Ayo permaneceu à margem do jardim comunitário e percorreu com os olhos a reunião no Cityheart. Perto dali, gritinhos eufóricos ecoavam do parque enquanto os pequenos brincavam sob o olhar atento dos que hoje cumpriam a função de cuidadores. O vento agitava as tendas em cores festivas sob as quais sentavam-se os mais velhos e quem mais delas precisasse, para o círculo daquele dia. Em grupos, as pessoas conversavam animadas antes do início do evento, desmentindo sua solenidade. Ela viu tantos rostos conhecidos, gente com quem havia crescido na Freedelphia, e havia caras novas também – refugiados recém-chegados em busca de um lugar para chamar de lar, pelo menos por ora. Ayo conhecia todo mundo aqui, mesmo os novos. Para participar do círculo de justiça, as pessoas tinham que estar aqui há pelo menos seis meses e integrar pelo menos um projeto de responsabilidade comunitária. Era preciso mostrar comprometimento com o todo, antes de poder determinar o que significava justiça para esse todo.

Se eu fosse refugiada, talvez não cumprisse os requisitos para participar, Ayo pensou com desânimo. Os círculos de justiça já pareciam para Ayo mais um peso que um privilégio. Aquele de duas semanas atrás, em especial, tinha sido extenuante — havia durado vinte horas. O agressor e o agredido afinal chegaram a um acordo, assim como a maior parte da comunidade, mas o tempo e o esforço que isso exigiu... E os círculos estavam mais frequentes. Quando Ayo era mais nova, havia talvez um ou dois a cada ano. Mas com a escalada da guerra, da escassez de recursos, muitas pessoas chegando dos territórios da UCL, sem nunca ter participado da vida cooperativa antes — parecia que o trabalho em todas as frentes não terminava nunca. E diferentemente de outras áreas da frente do serviço de liberação, como o cultivo de alimentos, a assistência infantil ou a manutenção da paz, não havia rotatividade; todos na comunidade tinham de participar de todos os círculos de justiça, fossem um por ano ou um por dia. 

Ayo balançou a cabeça. Não sabia quantos mais desses existiam nela.

“Olá, amada”, disse uma voz profunda e suave. 

Ayo se virou para ver sua mentora Zaza, e as duas se abraçaram. Ela sempre tinha gostado muito dos abraços de Zaza, bem mais alta que ela. Nos braços dela, Ayo sentia-se em uma atmosfera de proteção. 

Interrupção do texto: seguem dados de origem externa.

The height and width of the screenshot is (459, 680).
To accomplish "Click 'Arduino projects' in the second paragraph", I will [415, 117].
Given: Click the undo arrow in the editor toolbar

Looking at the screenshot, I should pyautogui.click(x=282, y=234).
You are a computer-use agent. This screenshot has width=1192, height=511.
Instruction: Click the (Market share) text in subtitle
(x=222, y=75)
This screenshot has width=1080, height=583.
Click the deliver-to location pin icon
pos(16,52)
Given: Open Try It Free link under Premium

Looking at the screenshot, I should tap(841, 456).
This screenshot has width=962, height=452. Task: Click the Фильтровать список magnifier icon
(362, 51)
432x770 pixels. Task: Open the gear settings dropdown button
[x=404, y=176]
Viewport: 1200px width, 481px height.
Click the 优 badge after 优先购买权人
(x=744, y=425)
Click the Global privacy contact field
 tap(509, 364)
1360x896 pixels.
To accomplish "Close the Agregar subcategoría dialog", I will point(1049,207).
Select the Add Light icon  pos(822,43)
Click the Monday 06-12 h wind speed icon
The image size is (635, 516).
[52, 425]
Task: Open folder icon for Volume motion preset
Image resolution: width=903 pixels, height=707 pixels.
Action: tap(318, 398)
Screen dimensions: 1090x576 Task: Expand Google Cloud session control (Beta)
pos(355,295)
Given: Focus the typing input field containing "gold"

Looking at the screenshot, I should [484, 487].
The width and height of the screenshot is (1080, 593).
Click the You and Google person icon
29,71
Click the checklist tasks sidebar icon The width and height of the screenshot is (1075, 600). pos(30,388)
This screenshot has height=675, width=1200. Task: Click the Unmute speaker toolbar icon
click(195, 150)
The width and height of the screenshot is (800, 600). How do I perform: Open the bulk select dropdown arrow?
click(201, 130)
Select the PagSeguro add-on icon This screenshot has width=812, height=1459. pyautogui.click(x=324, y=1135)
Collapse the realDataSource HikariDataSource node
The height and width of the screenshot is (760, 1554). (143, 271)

De pronto, Ayo se sentiu mais firme. Foi transportada para sua infância, quando estudava com Zaza todos os dias. Agruparam as duas por causa da natureza turbulenta e temperamental de Ayo; pensava-se que, com sua calma inabalável, talvez Zaza ensinasse a Ayo tanto quanto seu conhecimento de matemática e jardinagem. E funcionou: mesmo hoje, sempre que Ayo ficava agitada, fechava os olhos e se imaginava próxima a Zaza no jardim da comunidade, com o sol lhe aquecendo as costas. Do canto do olho, Ayo costumava observar Zaza, com seus longos dreads grisalhos, enrolados no topo da cabeça, e as mãos fortes, já envelhecidas, colocando com cuidado as mudas na terra. Essa lembrança sempre centrava Ayo.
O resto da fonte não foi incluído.